§ **The problem**
Under this line is some data; print exactly the lines from the one containing "At what coordinates" through its last line, without pictures.
::: Data provided :::
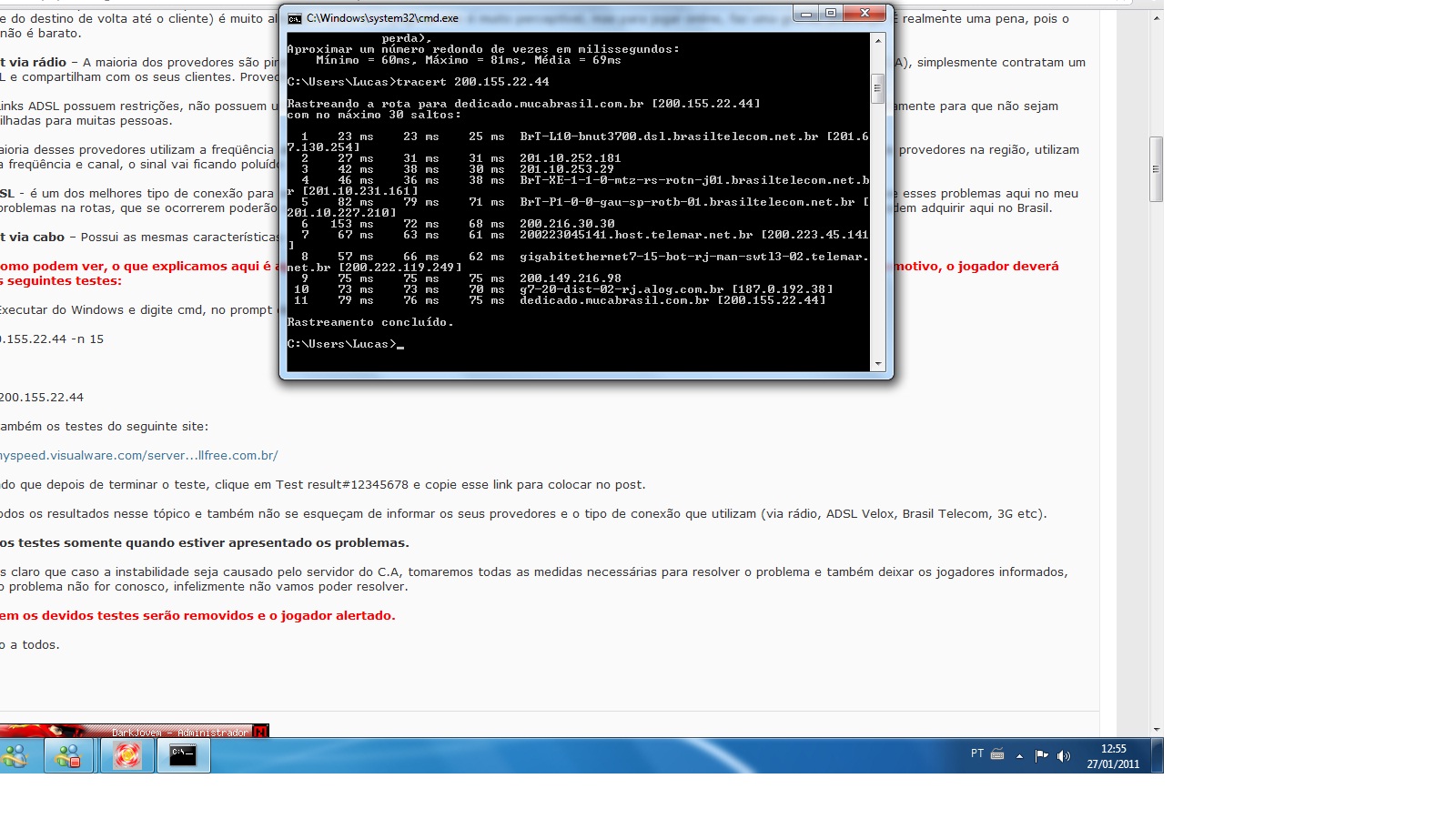The width and height of the screenshot is (1456, 819).
Task: Click the browser page scroll down arrow
Action: point(1157,729)
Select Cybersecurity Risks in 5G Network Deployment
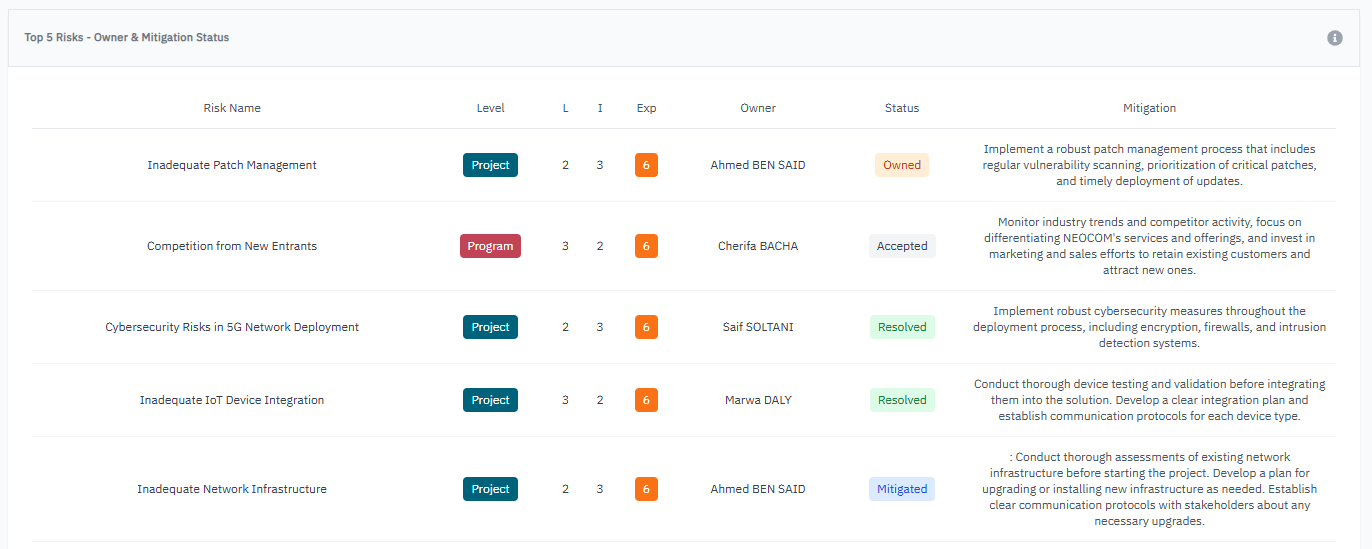Viewport: 1372px width, 549px height. 232,327
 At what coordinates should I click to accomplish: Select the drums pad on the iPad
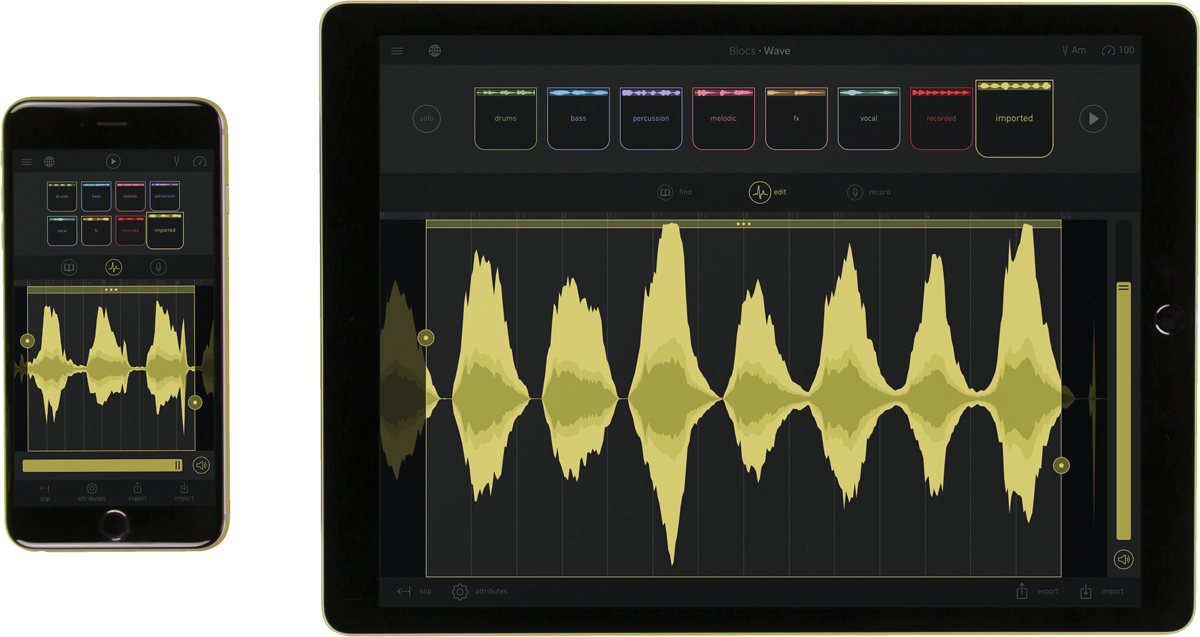505,119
:::
§ **Expected answer**
 At what coordinates should I click to accomplish: Select the drums pad on the iPad
505,119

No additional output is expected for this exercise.